Put in usual 2-dimensional x-y grid.
Assuming x_o known, what is the distribution of Y?. Look just at the column for x_o.
Can do the other way: assuming y_o known, what is the distribution of X?.Look just at the row for y_o.
  Discrete: P(Y= y | X = x_o) = P(Y = y & X = x_o)_/P(X = x_o)   (Old conditional probability, in new clothes)
     Changing to distribution language:  The conditional probability ( or density) of Y given x_o:
           P(Y= y | X = x_o) =  f_Y|x(y|x_o) = f(x_o, y)/f_X(x_o)
   For a single particular number x, you can plug in that number, and then everything is in y.
        For a particular number x, sum over all the y's.  The sum over the y's of f(x_o,y) = f_X(x_o).
             So the sum over all the y's of f_Y|x(y|x_o) = f_X(x_o)/f_X(x_o) = 1.
    Look at handout: Conditional distributions: Discrete.
Pick up here Monday
  Conditional Expectation E(Y|x_o):The mean y value, when x is a particular fixed value x_o.
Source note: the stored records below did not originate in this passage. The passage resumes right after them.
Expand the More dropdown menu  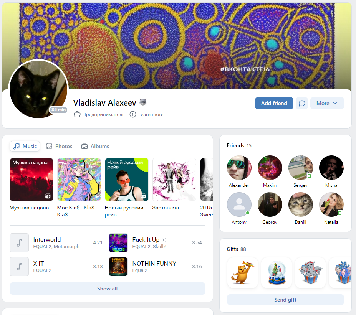pos(327,104)
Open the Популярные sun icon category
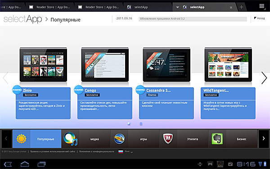 [x=21, y=139]
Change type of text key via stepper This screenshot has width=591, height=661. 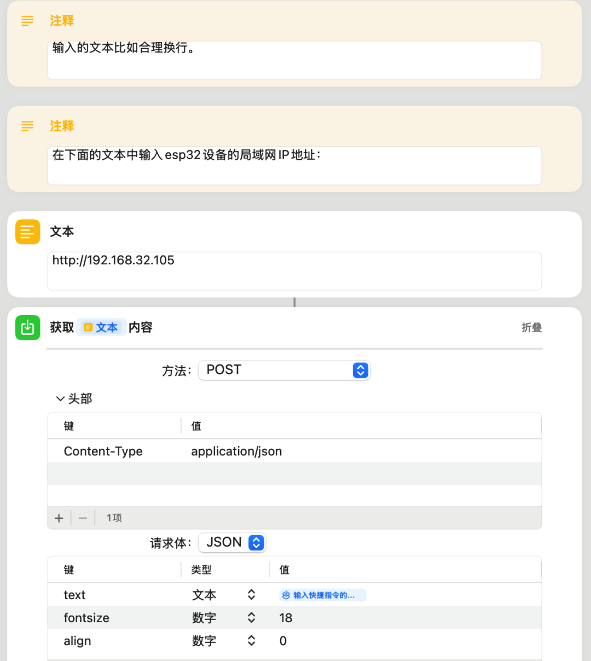click(x=251, y=595)
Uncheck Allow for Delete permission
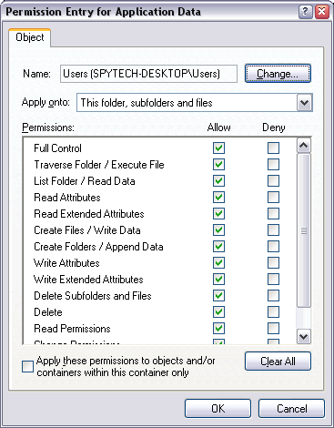Viewport: 334px width, 428px height. 218,311
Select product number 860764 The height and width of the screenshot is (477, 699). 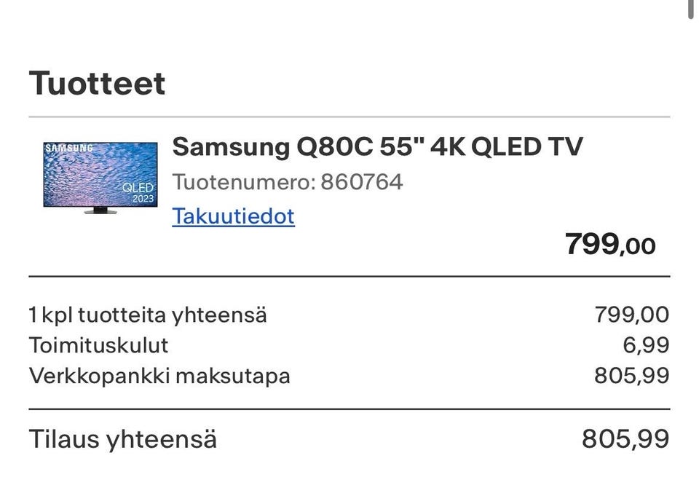point(362,181)
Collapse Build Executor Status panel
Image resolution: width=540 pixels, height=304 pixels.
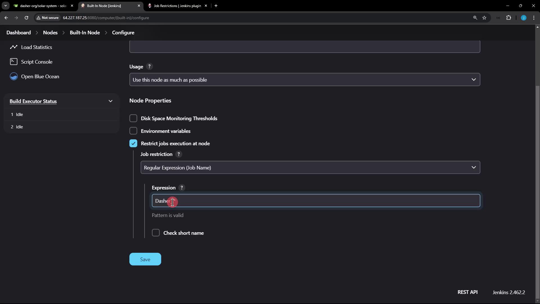click(111, 101)
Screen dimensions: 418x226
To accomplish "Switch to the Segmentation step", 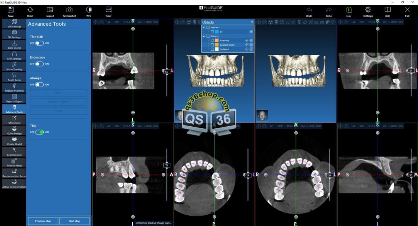I will [14, 151].
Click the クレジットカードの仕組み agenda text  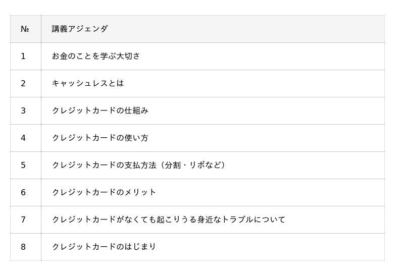coord(100,111)
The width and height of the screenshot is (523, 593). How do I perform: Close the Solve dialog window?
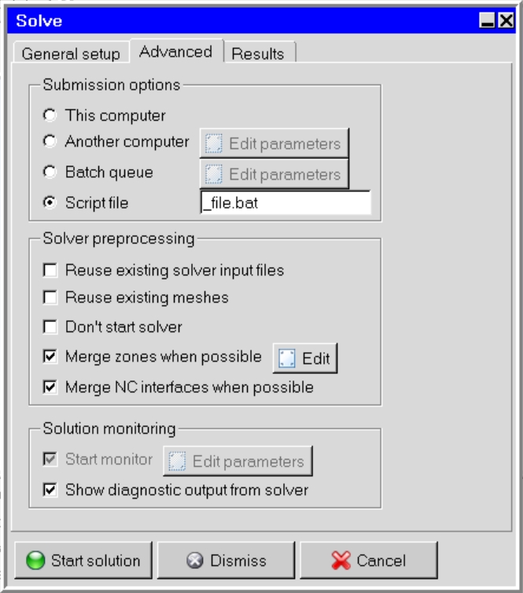506,21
      Treat x_o as a constant and find the sum of all   y f_Y|x(y|x_o) terms.
     "Average" of the y-column  at x_o .
Remember "Regression problem" in statistics:  For a particular x_o, predict the "best" y-value.
           ("best" in some sense or other--average, typical...)
In probability, E(Y|x_o)  can play that role.  We find it for "all" x_o's, and graph it on the x-y plane.

Continuous:  same formulas, integration instead of sums.
      Think of slicing through the joint density at x_o--look at f(x_o,y)--the slice.
      The conditional density f_Y|x(y|x_o) has the shape of the slice, but the slice may not have area 1.
          If we divide by  f_X(x_o), it will. So   f_Y|x(y|x_o) = f(x_o, y)/f_X(x_o)

  Continuous (conditional) handout "Multivariate distributions of the Continuous Type--Conditional:
Example 3.7-2 ff.
Remember "Regression problem" in statistics:  For a particular x_o, predict the "best" y-value.
           ("best" in some sense or other--average, typical...)
In probability, E(Y|x_o)  can play that role.  We find it for "all" x_o's, and graph it on the x-y plane.
                (It may not be a straight line)
But first--Find the conditional densities and the conditional expectations for two functions:
f(x,y) = x(1+y)/2, 0<x<1, 0<y<2.  f_X(x) = 2x, 0<x<1.   f_Y(y) = (1+y)/4, 0<y<2.
f(x,y) = x+y, 0<x<1, 0<y<1.  f_X(x) = x + 1/2, 0<x<1
Another? f(x,y) = 2e^-x-y , y>x, x>0.
     Caution: if support of f(x,y) isn't rectangular, you have to keep track of possible values of x and y.